The approximately ellipsoidal carrier generation volume can be moved inside the sample in all three dimensions, adjusting the focus and displacing the sample. Looking at the detector response, we can establish a strong correlation between transient current and spatial focal point coordinates, being able to resolve detector internal structures and the depletion volume geometry. After the experimental results described in the publication below ( See Figure below as an example ), for the first time, the dimension and geometry of the space charge region of a depleted CMOS pixel cell was accurately measured. This has been possible by measuring the collection time of the carriers, enabling the location of the boundaries of the DNW implant and the determination of the transition between drift and diffusion volumes. From the geometry of the space charge region we can compute the effective doping concentration of the silicon substrate, one of the main design parameters of the HVCMOS technology under optimization. The enabling technology for this achievement is a novel transient current technique based on Two Photon Absorption (TPA–TCT), allowing a submicron spatial resolution in an edge-TCT configuration. TPA–TCT is the only transient current technique able to spatially resolve implants and to discriminate between drift and diffusion. This is because in TPA, focused light generates photocarriers only in a localized volume around the focus. The cross section of this volume is below 1 μm. However, in SPA-TCT, carriers are generated uniformly along the beam, therefore strong focusing only leads to a wide divergence out of the focus, and thus worse spatial resolution. The results presented by the authors  below prove the suitability of TPA–TCT as a high-resolution three dimensional probing tool for sensor characterization.

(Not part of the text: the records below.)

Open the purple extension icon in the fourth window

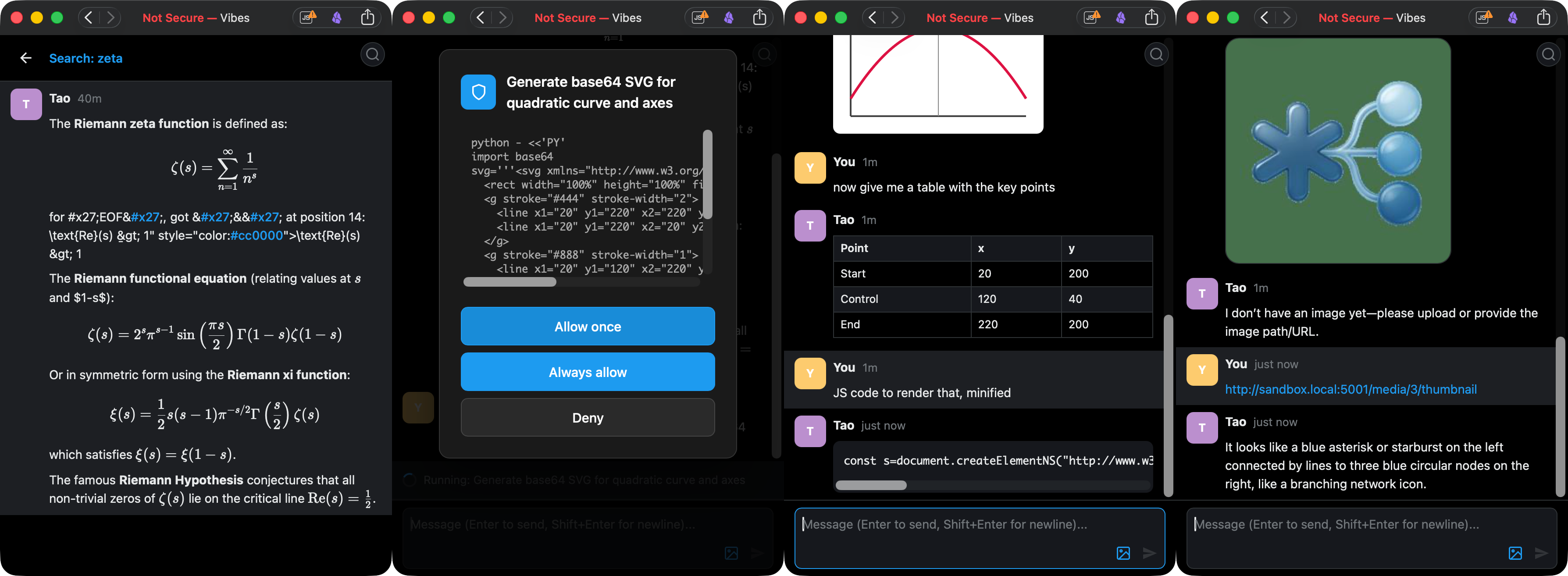(x=1513, y=18)
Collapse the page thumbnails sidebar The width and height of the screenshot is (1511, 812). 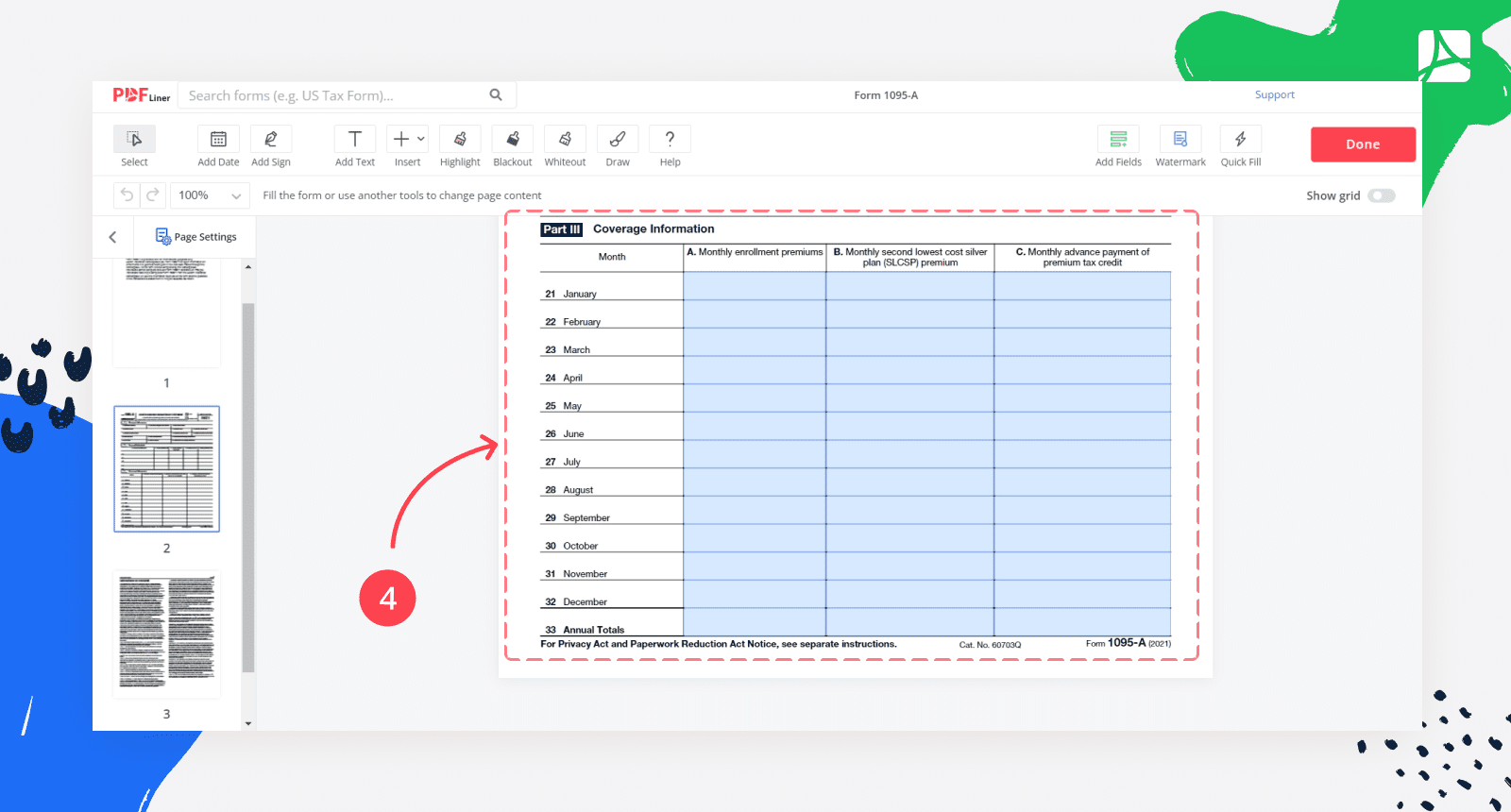(112, 237)
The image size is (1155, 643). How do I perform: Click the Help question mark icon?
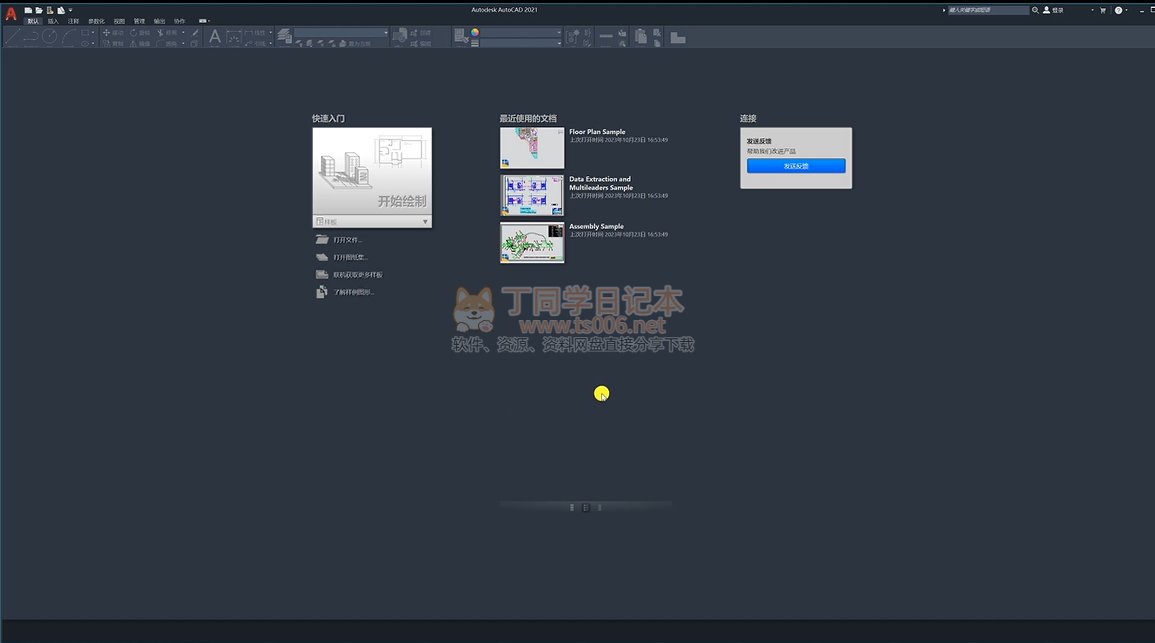(1120, 10)
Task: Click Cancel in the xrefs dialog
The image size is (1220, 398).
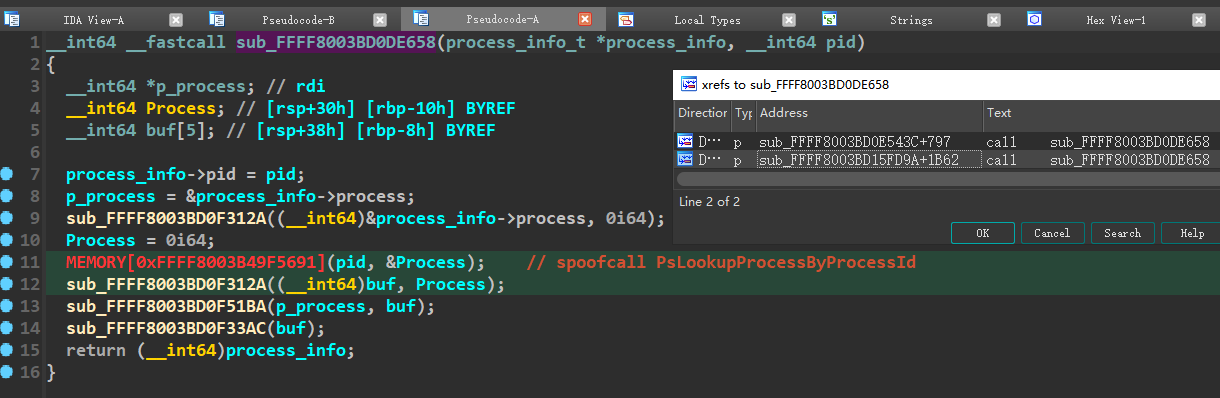Action: click(1052, 233)
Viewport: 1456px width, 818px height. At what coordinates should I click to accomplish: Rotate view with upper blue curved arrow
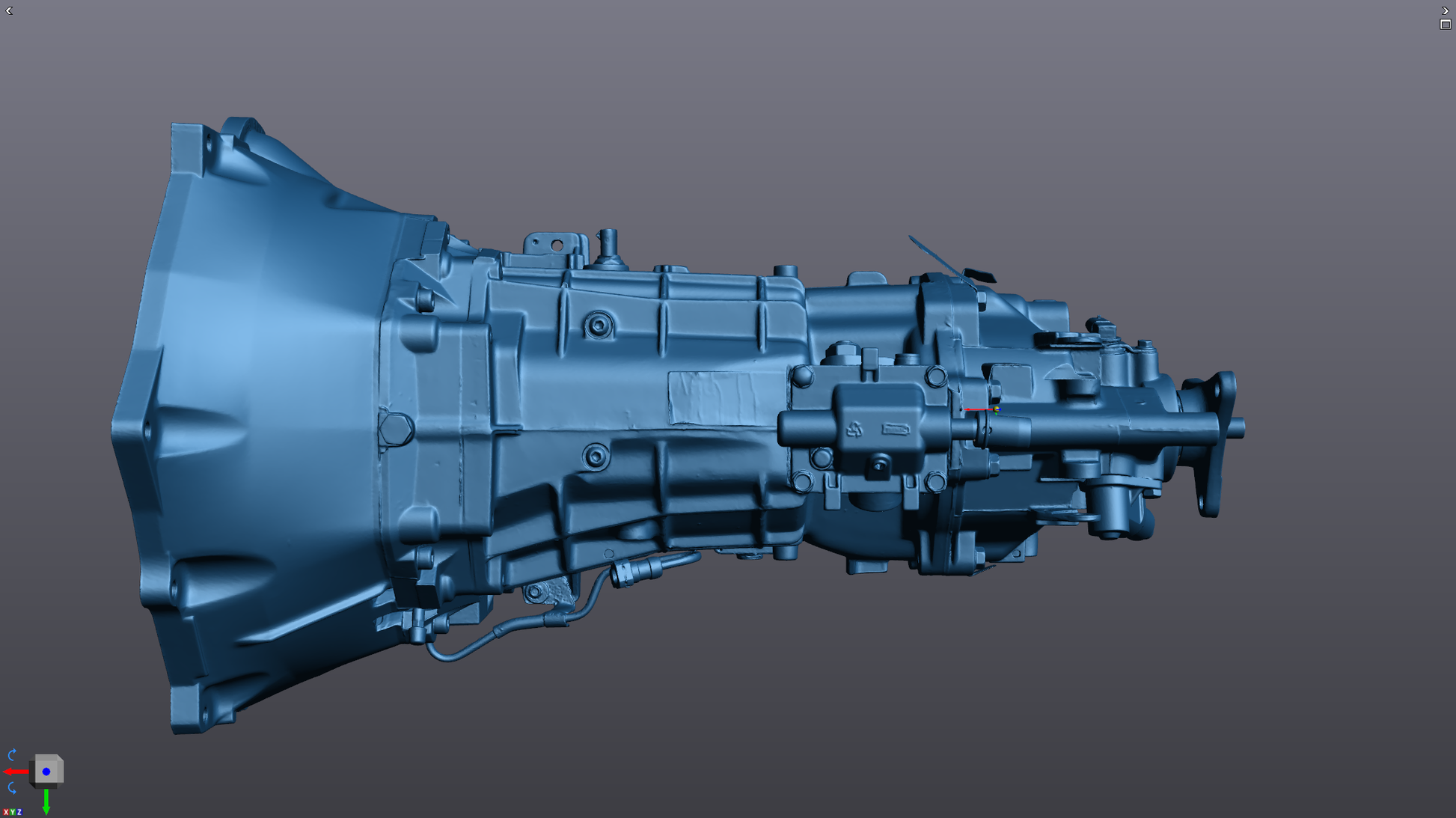pos(12,754)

ABOVE - Left: HVCMOS sketch. Center: charge collection map in 10 ns. Right: Collection time map. Measurements at 20C, 80 V

This white paper is a summary extracted from the publication titled " High-resolution three-dimensional imaging of a depleted CMOS sensor using an edge Transient Current Technique based on the Two Photon Absorption process (TPA-eTCT) ". The authors of the previous contents and results are: Marcos Fernández García (a), Javier González Sánchez (a), Richard Jaramillo Echeverría (a),  Michael Moll (b), Raúl Montero Santos (c), David Moya (a) , Rogelio Palomo Pinto (d) and Iván Vila (a). (a) Instituto de Física de Cantabria (CSIC-UC), Avda. los Castros s/n, E-39005 Santander, Spain (b) CERN, Organisation europénne pour la recherche nucléaire, CH-1211 Genéve 23, Switzerland (c) SGIker Laser Facility, UPV/EHU, Sarriena, s/n - 48940 Leioa-Bizkaia, Spain (d) Departamento de Ingeniería Electrónica, Escuela Superior de Ingenieros Universidad de Sevilla, Spain   Below the link to the complete paper: http://inspirehep.net/record/1513604/files/10.1016_j.nima.2016.05.070.pdf  

For the first time, the deep n-well (DNW) depletion space of a High Voltage CMOS sensor has been characterized using a Transient Current Technique based on the simultaneous absorption of two photons. This novel approach has allowed to resolve the DNW implant boundaries and therefore to accurately determine the real depleted volume and the effective doping concentration of the substrate. The unprecedented spatial resolution of this new method comes from the fact that measurable free carrier generation in two photon mode only occurs in a micrometric scale voxel around the focus of the beam. Real three-dimensional spatial resolution is achieved by scanning the beam focus within the sample.